> ACTION ITEM: Look through the entries below for the string "Conheça", and copy each line where it is found.

Stored data entries
•••

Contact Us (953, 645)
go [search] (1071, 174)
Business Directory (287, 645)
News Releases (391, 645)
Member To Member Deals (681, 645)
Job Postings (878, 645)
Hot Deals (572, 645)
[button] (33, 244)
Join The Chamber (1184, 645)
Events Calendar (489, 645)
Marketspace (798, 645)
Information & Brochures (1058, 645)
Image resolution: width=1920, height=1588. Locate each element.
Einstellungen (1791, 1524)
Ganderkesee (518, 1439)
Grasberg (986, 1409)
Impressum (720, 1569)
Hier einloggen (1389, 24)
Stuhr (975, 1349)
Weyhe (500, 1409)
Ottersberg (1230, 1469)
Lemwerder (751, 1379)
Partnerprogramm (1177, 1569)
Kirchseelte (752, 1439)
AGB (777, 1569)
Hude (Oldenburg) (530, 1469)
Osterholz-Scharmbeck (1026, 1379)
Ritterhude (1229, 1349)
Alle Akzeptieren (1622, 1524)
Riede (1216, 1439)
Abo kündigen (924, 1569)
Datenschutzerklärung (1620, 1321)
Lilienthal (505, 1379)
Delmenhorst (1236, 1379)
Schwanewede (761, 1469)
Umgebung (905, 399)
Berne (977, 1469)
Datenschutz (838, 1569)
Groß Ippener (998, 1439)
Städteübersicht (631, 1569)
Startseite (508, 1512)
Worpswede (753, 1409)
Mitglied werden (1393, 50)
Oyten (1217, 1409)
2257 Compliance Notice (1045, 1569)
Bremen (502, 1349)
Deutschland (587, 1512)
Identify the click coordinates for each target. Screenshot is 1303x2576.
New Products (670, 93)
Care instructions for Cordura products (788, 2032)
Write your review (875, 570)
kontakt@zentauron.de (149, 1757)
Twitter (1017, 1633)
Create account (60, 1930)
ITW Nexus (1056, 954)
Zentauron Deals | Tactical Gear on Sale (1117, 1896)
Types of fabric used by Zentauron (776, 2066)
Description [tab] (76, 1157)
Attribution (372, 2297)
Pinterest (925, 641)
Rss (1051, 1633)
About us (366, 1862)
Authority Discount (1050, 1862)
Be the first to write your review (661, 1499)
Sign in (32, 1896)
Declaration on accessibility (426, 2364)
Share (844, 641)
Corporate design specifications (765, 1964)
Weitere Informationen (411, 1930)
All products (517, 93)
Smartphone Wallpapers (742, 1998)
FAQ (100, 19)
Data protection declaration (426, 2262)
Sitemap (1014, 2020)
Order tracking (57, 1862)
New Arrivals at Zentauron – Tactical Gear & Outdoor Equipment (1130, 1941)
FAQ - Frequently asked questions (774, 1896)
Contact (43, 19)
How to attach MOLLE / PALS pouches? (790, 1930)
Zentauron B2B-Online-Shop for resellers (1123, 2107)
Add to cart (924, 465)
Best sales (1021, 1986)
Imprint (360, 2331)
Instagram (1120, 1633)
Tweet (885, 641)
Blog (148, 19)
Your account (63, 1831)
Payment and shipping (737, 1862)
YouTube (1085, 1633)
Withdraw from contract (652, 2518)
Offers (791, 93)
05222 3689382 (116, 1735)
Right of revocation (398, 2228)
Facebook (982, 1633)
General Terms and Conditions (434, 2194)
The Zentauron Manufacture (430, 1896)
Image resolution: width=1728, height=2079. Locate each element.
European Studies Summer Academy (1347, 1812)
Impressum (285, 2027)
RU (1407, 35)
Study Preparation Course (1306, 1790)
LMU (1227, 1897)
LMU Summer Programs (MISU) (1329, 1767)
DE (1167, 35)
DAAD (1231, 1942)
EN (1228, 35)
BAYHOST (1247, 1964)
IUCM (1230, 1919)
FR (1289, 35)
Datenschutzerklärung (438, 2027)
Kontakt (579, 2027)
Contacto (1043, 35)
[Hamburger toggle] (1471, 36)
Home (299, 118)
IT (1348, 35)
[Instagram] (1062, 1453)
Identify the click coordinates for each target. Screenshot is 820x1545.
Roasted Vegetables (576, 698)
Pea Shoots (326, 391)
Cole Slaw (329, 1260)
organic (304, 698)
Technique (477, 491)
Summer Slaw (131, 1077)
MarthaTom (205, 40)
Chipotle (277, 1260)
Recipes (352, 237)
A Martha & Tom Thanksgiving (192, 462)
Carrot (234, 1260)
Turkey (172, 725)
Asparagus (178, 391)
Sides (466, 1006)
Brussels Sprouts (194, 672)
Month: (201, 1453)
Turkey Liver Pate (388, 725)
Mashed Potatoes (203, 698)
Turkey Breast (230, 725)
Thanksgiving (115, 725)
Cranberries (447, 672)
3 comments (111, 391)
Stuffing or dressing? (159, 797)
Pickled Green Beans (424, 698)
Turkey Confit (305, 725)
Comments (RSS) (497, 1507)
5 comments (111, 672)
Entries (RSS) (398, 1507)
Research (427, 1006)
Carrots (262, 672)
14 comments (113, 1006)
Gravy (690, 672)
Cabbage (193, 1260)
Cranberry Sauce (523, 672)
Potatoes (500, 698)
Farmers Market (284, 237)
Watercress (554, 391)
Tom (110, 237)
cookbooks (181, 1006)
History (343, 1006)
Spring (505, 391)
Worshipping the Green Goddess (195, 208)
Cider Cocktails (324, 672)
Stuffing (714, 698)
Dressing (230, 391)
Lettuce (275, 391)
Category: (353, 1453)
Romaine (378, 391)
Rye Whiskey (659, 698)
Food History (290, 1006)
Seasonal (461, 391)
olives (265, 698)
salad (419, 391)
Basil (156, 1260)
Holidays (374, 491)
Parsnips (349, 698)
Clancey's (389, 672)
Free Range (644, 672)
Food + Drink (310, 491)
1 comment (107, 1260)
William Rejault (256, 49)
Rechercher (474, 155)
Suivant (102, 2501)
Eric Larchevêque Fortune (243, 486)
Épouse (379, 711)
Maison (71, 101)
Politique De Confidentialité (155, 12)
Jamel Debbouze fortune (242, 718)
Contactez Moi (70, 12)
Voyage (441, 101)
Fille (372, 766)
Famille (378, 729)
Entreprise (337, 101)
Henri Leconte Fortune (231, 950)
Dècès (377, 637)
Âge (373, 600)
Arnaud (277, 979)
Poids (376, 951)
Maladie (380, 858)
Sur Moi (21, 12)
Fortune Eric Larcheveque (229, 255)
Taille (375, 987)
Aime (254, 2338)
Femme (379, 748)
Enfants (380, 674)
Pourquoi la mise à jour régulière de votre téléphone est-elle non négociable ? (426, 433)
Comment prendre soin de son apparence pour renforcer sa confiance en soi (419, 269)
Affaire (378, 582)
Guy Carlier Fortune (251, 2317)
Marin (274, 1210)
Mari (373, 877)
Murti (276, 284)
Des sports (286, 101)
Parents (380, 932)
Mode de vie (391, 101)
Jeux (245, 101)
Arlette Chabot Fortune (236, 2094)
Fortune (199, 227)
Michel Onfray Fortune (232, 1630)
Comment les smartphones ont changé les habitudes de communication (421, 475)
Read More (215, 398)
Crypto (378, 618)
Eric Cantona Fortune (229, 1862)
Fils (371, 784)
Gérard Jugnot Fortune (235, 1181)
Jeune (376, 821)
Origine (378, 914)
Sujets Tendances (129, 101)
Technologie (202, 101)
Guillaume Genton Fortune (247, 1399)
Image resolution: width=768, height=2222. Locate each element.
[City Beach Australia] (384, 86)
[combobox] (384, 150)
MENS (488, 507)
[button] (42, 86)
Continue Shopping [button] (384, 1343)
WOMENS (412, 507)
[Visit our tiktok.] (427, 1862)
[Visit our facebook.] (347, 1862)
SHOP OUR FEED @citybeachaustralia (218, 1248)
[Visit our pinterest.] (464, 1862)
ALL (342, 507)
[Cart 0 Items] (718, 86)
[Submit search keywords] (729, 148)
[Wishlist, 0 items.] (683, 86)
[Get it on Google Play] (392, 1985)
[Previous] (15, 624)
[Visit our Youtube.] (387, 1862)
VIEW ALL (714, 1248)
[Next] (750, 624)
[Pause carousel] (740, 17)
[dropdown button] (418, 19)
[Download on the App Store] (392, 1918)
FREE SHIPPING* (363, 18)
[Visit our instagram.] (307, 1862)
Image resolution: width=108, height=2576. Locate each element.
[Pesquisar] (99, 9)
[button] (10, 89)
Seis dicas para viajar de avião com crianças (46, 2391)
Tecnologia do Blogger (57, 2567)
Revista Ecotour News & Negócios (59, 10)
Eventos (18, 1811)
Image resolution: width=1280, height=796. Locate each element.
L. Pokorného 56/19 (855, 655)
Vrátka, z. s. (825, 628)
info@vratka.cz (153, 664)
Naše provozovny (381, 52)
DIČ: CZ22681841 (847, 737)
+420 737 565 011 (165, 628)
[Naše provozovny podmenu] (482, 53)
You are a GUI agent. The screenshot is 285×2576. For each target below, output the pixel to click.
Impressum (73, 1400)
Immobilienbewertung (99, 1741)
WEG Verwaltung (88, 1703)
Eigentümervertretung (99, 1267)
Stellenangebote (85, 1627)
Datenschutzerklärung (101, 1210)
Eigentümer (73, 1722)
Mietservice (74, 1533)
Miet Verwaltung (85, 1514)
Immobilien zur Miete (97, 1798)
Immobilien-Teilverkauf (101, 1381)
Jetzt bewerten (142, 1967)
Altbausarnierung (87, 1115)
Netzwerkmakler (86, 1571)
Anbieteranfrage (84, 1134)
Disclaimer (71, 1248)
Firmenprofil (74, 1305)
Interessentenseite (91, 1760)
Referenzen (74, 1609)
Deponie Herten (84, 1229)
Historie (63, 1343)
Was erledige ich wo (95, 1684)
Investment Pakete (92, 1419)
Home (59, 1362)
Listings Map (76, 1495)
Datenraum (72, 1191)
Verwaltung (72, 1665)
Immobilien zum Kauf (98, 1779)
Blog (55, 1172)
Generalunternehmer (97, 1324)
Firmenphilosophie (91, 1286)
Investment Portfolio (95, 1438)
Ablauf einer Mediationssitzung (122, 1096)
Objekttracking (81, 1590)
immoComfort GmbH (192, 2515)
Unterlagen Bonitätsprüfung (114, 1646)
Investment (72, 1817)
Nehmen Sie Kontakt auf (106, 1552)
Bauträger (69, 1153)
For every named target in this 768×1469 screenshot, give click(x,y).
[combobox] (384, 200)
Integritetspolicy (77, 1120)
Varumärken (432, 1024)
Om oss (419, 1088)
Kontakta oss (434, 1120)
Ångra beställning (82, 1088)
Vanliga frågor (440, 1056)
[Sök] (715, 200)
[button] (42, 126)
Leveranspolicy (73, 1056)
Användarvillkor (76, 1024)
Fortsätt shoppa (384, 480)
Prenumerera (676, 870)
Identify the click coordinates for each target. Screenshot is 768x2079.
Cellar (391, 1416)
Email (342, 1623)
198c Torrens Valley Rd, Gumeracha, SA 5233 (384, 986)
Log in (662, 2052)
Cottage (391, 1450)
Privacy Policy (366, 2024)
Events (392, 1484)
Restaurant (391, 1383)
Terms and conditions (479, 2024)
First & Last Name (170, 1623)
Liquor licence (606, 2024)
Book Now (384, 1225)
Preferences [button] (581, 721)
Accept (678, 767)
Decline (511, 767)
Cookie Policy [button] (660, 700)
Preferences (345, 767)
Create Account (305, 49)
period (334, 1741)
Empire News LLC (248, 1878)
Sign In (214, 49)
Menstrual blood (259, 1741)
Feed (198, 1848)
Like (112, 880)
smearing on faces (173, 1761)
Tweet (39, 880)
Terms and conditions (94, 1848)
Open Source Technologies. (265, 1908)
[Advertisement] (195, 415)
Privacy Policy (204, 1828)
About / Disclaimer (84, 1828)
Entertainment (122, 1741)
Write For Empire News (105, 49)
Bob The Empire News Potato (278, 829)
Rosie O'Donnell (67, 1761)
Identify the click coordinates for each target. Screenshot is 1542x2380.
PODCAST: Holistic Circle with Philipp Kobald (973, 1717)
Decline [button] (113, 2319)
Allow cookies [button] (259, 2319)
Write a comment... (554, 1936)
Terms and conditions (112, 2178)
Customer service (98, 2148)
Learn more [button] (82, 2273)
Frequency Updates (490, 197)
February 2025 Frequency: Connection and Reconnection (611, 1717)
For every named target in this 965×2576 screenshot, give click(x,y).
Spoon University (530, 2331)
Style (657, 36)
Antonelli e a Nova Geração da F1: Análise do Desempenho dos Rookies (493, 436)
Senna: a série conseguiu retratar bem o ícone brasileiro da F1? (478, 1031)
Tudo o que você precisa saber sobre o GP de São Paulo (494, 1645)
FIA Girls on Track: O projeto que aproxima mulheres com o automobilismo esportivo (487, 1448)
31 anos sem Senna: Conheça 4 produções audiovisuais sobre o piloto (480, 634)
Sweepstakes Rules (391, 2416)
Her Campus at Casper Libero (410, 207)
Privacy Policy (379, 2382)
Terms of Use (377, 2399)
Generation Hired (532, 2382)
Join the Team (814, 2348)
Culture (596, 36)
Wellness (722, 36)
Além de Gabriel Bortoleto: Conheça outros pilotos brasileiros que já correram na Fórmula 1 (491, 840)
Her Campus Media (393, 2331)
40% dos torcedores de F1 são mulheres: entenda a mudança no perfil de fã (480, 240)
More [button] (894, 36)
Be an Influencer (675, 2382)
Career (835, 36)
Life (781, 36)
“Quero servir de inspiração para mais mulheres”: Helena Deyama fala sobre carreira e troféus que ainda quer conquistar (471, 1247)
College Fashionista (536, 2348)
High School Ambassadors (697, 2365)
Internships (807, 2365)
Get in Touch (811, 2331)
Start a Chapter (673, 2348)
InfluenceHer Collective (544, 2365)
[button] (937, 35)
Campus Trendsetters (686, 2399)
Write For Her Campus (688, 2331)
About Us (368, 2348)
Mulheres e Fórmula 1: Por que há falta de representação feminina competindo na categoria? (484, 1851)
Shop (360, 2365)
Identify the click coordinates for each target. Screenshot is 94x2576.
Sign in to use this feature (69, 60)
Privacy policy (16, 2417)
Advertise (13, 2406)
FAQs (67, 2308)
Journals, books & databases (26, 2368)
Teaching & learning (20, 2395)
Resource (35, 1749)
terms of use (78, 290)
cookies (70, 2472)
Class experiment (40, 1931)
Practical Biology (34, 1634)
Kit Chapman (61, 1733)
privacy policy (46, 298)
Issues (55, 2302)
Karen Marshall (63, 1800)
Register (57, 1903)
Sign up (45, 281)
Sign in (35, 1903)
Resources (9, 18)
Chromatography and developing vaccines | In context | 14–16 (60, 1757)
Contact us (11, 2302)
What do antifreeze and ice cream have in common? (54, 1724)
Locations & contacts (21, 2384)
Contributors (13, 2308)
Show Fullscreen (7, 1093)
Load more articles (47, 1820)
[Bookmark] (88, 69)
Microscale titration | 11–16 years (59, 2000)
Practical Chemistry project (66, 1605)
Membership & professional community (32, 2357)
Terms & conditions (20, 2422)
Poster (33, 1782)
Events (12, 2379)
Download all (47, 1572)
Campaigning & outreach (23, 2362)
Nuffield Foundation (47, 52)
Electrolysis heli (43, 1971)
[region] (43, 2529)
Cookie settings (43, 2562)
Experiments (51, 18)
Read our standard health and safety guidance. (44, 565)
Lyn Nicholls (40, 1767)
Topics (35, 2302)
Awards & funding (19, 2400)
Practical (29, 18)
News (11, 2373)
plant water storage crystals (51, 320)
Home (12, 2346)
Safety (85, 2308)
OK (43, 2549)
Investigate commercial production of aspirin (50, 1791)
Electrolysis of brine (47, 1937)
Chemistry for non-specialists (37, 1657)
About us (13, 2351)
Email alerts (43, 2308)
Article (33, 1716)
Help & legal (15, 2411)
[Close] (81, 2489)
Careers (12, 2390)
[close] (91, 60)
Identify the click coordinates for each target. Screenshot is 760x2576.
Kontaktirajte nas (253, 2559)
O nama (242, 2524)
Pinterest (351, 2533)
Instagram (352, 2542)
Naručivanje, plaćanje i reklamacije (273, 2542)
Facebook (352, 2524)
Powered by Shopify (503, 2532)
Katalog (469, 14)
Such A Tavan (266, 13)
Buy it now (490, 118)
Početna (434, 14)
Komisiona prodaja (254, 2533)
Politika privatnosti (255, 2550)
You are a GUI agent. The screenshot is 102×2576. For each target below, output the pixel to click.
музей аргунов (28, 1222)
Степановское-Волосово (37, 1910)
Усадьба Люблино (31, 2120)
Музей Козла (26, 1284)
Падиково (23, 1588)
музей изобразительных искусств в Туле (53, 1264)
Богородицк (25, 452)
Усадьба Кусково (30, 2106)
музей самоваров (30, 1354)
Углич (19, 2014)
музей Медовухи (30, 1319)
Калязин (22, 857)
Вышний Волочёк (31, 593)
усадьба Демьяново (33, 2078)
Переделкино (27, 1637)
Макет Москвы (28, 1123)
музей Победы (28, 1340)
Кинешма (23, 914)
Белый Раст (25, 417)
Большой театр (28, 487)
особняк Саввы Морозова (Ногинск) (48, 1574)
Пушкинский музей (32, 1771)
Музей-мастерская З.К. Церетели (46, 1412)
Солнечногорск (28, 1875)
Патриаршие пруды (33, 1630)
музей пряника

•••

> PROBLEM SOLUTION:
31 anos sem Senna: Conheça 4 produções audiovisuais sobre o piloto (480, 634)
Além de Gabriel Bortoleto: Conheça outros pilotos brasileiros que já correram na Fórmula 1 (491, 840)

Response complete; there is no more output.